(Pixel coordinate grounding data)
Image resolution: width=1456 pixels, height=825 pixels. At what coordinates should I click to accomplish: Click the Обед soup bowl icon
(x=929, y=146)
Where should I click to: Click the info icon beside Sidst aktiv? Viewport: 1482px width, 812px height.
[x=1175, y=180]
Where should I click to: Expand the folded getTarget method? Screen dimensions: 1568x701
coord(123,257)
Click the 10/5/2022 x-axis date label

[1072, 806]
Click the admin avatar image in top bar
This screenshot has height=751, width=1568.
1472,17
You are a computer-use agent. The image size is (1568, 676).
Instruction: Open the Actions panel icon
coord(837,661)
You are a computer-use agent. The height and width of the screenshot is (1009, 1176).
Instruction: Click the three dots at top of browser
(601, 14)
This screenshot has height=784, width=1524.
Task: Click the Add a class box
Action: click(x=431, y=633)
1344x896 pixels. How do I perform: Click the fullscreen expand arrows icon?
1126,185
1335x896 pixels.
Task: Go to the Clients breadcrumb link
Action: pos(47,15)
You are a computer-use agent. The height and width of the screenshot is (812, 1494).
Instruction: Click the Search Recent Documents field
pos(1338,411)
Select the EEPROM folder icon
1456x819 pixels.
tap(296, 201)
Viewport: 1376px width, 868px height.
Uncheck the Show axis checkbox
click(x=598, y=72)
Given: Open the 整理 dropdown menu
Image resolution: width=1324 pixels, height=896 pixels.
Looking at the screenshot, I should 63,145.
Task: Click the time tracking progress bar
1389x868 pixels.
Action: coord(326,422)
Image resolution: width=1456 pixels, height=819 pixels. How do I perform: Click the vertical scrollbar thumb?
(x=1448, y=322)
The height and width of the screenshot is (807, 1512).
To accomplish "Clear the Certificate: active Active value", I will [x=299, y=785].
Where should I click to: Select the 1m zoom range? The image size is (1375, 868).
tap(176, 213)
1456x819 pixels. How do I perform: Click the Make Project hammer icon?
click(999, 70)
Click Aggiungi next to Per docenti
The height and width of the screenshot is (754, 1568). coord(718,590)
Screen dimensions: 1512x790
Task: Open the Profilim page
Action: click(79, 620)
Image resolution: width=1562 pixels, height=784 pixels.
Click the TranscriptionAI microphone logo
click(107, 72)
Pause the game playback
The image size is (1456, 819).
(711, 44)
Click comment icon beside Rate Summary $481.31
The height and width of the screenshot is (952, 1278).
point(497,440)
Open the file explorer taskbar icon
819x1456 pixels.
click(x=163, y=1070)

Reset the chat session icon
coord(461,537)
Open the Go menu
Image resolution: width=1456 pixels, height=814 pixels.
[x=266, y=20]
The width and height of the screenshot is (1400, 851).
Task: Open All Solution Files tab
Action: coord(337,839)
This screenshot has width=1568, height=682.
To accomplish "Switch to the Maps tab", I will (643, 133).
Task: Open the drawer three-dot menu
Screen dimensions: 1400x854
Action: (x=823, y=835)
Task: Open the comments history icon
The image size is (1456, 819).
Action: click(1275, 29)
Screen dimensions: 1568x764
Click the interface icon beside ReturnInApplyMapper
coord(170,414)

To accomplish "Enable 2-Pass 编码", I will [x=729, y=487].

§ Exercise prompt
Would you output all the records above exactly as written?

§ Output below
Image resolution: width=1456 pixels, height=825 pixels. At what coordinates should I click to accomplish: Click the Обед soup bowl icon
(x=929, y=146)
Where should I click to: Click the info icon beside Sidst aktiv? Viewport: 1482px width, 812px height.
[x=1175, y=180]
Where should I click to: Expand the folded getTarget method? Screen dimensions: 1568x701
coord(123,257)
Click the 10/5/2022 x-axis date label

[1072, 806]
Click the admin avatar image in top bar
This screenshot has height=751, width=1568.
1472,17
You are a computer-use agent. The image size is (1568, 676).
Instruction: Open the Actions panel icon
coord(837,661)
You are a computer-use agent. The height and width of the screenshot is (1009, 1176).
Instruction: Click the three dots at top of browser
(601, 14)
This screenshot has height=784, width=1524.
Task: Click the Add a class box
Action: click(x=431, y=633)
1344x896 pixels. How do I perform: Click the fullscreen expand arrows icon?
1126,185
1335x896 pixels.
Task: Go to the Clients breadcrumb link
Action: pos(47,15)
You are a computer-use agent. The height and width of the screenshot is (812, 1494).
Instruction: Click the Search Recent Documents field
pos(1338,411)
Select the EEPROM folder icon
1456x819 pixels.
tap(296, 201)
Viewport: 1376px width, 868px height.
Uncheck the Show axis checkbox
click(x=598, y=72)
Given: Open the 整理 dropdown menu
Image resolution: width=1324 pixels, height=896 pixels.
Looking at the screenshot, I should 63,145.
Task: Click the time tracking progress bar
1389x868 pixels.
Action: coord(326,422)
Image resolution: width=1456 pixels, height=819 pixels. How do I perform: Click the vertical scrollbar thumb?
(x=1448, y=322)
The height and width of the screenshot is (807, 1512).
To accomplish "Clear the Certificate: active Active value", I will [x=299, y=785].
Where should I click to: Select the 1m zoom range? The image size is (1375, 868).
tap(176, 213)
1456x819 pixels. How do I perform: Click the Make Project hammer icon?
click(999, 70)
Click Aggiungi next to Per docenti
The height and width of the screenshot is (754, 1568). coord(718,590)
Screen dimensions: 1512x790
Task: Open the Profilim page
Action: click(79, 620)
Image resolution: width=1562 pixels, height=784 pixels.
Click the TranscriptionAI microphone logo
click(107, 72)
Pause the game playback
The image size is (1456, 819).
(711, 44)
Click comment icon beside Rate Summary $481.31
The height and width of the screenshot is (952, 1278).
point(497,440)
Open the file explorer taskbar icon
819x1456 pixels.
click(x=163, y=1070)

Reset the chat session icon
coord(461,537)
Open the Go menu
Image resolution: width=1456 pixels, height=814 pixels.
[x=266, y=20]
The width and height of the screenshot is (1400, 851).
Task: Open All Solution Files tab
Action: coord(337,839)
This screenshot has width=1568, height=682.
To accomplish "Switch to the Maps tab", I will (643, 133).
Task: Open the drawer three-dot menu
Screen dimensions: 1400x854
Action: (x=823, y=835)
Task: Open the comments history icon
The image size is (1456, 819).
Action: click(1275, 29)
Screen dimensions: 1568x764
Click the interface icon beside ReturnInApplyMapper
coord(170,414)

To accomplish "Enable 2-Pass 编码", I will [x=729, y=487].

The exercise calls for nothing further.